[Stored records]
◆ ◆ ◆ ◆ ◆

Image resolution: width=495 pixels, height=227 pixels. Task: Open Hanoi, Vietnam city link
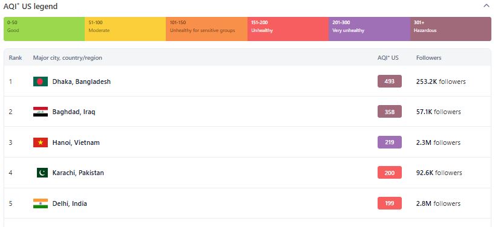tap(76, 142)
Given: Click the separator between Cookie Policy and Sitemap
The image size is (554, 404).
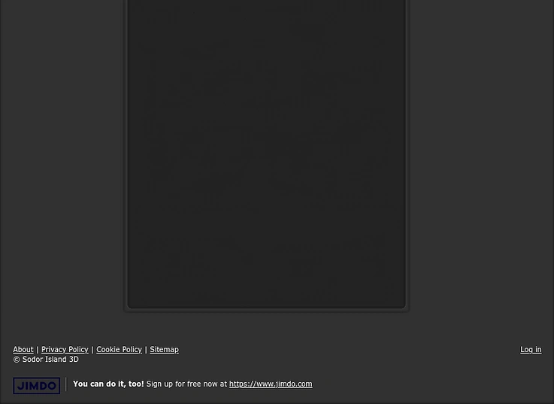Looking at the screenshot, I should [x=146, y=350].
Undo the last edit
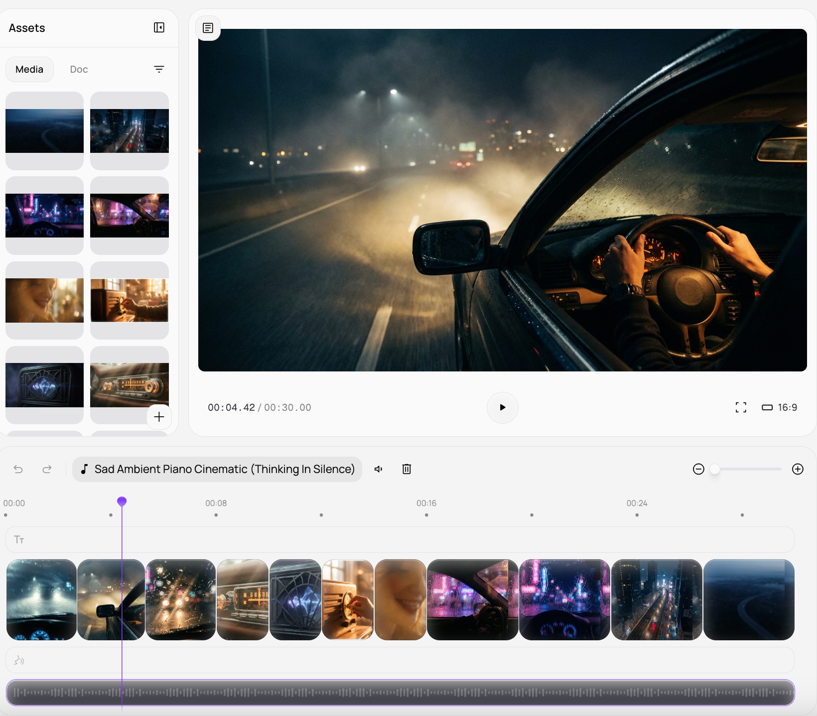The width and height of the screenshot is (817, 716). pos(18,469)
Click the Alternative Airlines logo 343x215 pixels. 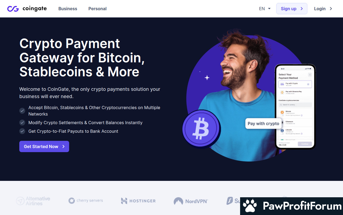pyautogui.click(x=33, y=201)
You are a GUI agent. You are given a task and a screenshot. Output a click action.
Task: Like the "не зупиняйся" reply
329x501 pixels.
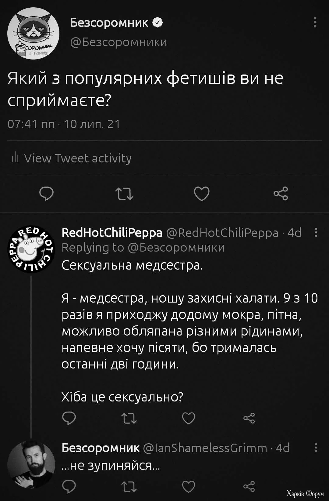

◆ ◆ ◆ ◆ ◆

● **Exercise aim**
Final task for the records above: print exactly the lines from the one that contains "You are a GUI" through the last line, both ends included, pictures excluded.

● **Reply**
You are a GUI agent. You are given a task and a screenshot. Output a click action.
Task: Like the "не зупиняйся" reply
329x501 pixels.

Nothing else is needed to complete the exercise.